### TAREAS
1: Según el texto sobre las miradas francesas a la Semana Santa sevillana, ¿qué cargo ocupaba Antoine Latour?
2: Prosigue el texto sobre las miradas francesas a la Semana Santa sevillana a partir de su última frase.

### FRAGMENTO PROPORCIONADO
┄┄┄┄┄┄┄┄┄┄┄┄┄┄┄┄┄┄┄┄
El militar del Ejército galo constituye una de las primeras miradas francófonas que se proyectaron sobre la fiesta mayor sevillana y sus ocho días sagrados en la centuria decimonónica. Constituye este fenómeno un auténtico subgénero de la literatura de viajes, inaugurado a finales del siglo XVIII por los viajeros románticos y que se prolongó hasta los años de la dictadura franquista con la participación de figuras de relevancia internacional como Marguerite Yourcenar.
Sumergirse en los escritos, misivas y testimonios de los llamados "turistas de Pascua [o de Semana Santa]" es la empresa que aborda el profesor y filólogo Juan Villegas Martín en La Pasión francesa (El Paseo), un libro delicado, jugoso en anécdotas, divertido y plagado de andanzas y reflexiones extravagantes.
Choque cultural
La heterogeneidad fue sin duda la principal característica de la fascinación francófona por esa "métamorphose d'avril" que la ciudad del Guadalquivir experimenta cada primavera con sus pasos, procesiones y emociones. Antoine Latour, secretario del duque de Montpensier, fue de los primeros en construir una descripción detallada de la festividad. A destacar, sus lamentos —compartidos por sus paisanos más devotos— ante el menoscabo del espíritu cristiano que "esta fiebre de placer que agita Andalucía entera" produce al apoderarse de la religión y sus ceremonias.
┄┄┄┄┄┄┄┄┄┄┄┄┄┄┄┄┄┄┄┄
### DATOS PROPORCIONADOS

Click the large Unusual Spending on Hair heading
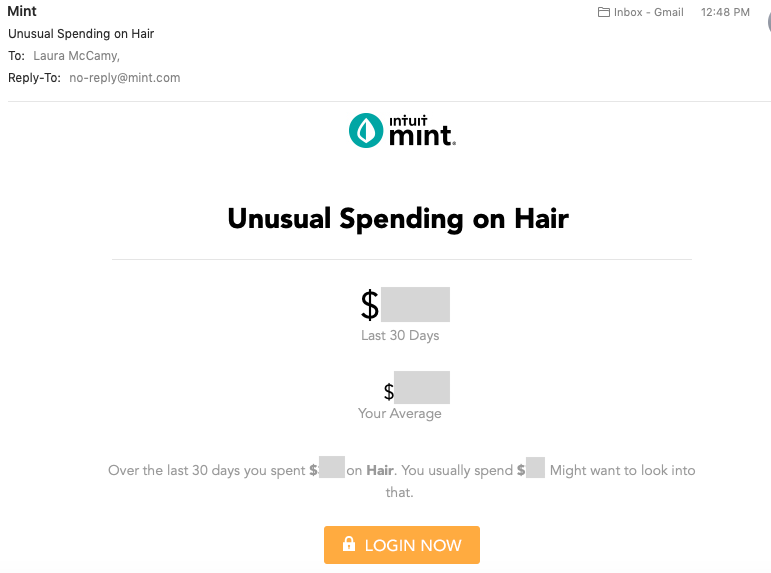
┄┄┄┄┄┄┄┄┄┄┄┄┄┄┄┄┄┄┄┄
### RESPUESTAS POR TAREA
1: Era secretario del duque de Montpensier.

2:
Muchos viajeros de la otra vertiente de los Pirineos dibujaron, como el intelectual y escritor Eugène Poitou, una "ciudad de placer" y una Semana Santa que se asemejaba a un espectáculo carnavalesco, una "gran función" a la que que los españoles acudían como si fuesen a una corrida de toros. De su experiencia en 1866, quedó espantado al contemplar las filas de nazarenos, tocados de "formidables gorros en forma de pan de azúcar", que le recordaban a los funestos personajes de los cuadros que había visto sobre los autos de fe de la Inquisición. "Nada más extraño ni más siniestro" que "esos ojos tenebrosos que te miran bajo esas capuchas", sentenció con esa tradicional superioridad de las posturas galas ante todo lo español, sinónimo de decadencia.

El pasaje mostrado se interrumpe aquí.